Frankly, when I go through old documents looking for history, I much prefer the materials that give additional details about the event — what did it smell like? how did the writer feel? how many? how big? what color? — and I get frustrated when accounts skim lightly over events and then go on for paragraphs thanking God or cursing the evil people or whatever. I find God more by imagining myself into the history, which requires detail, and almost not at all by reading the thanks or the testimonials in first person accounts like these. Sometimes I wish I could shake people of the past and say “Don’t tell me! *Show* me!”

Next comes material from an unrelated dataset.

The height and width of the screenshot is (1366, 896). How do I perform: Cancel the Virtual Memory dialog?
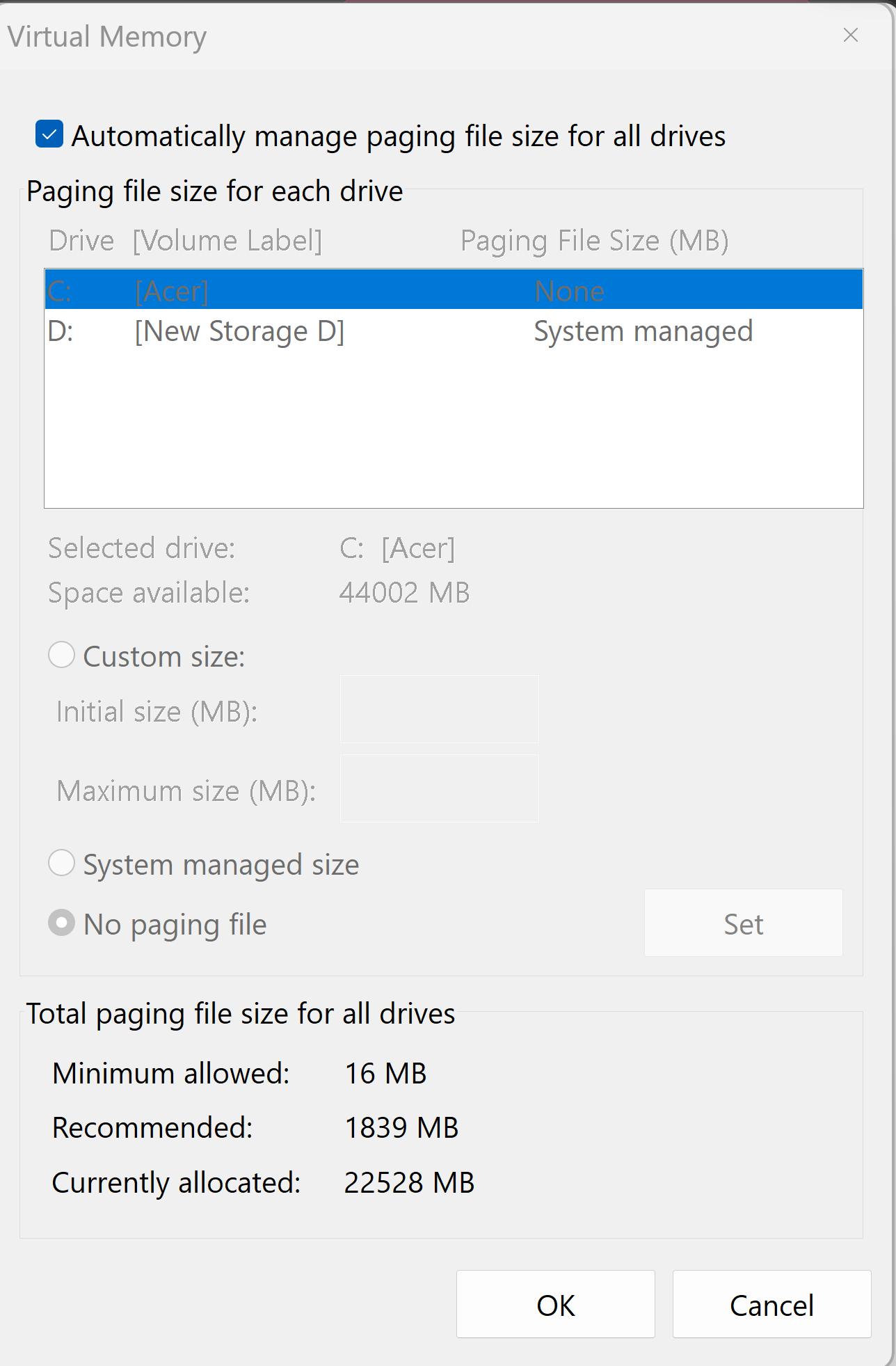point(771,1305)
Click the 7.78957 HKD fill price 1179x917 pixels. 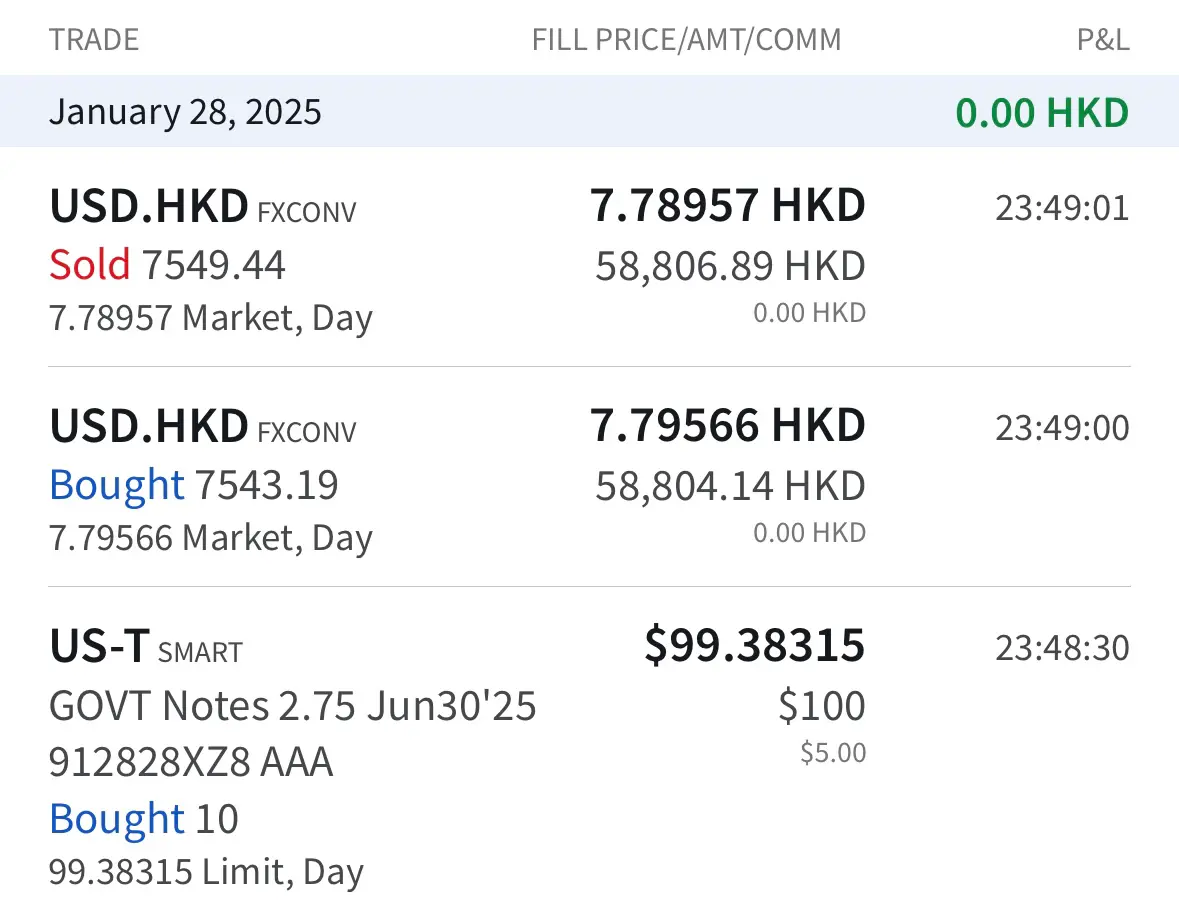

Comment by Ardis E. Parshall — October 23, 2008 @ 3:39 pm
Amen, Ardis!
Comment by J. Stapley — October 23, 2008 @ 4:07 pm
Preach it, sister. I sometimes wade through a missionary diary and end up thinking, “you carried this thing for thousands of hot, miserable miles and wrote in it when you would rather have been resting. You paid the price, why not write something substantive?” (Says me, whose mission diary has frequent entries saying only, “Tired.”)
I think it is a very nearly universal reflex to stick causes in front events. These accounts are Mormon only in the details—which rejected testimony, who is saved and who not.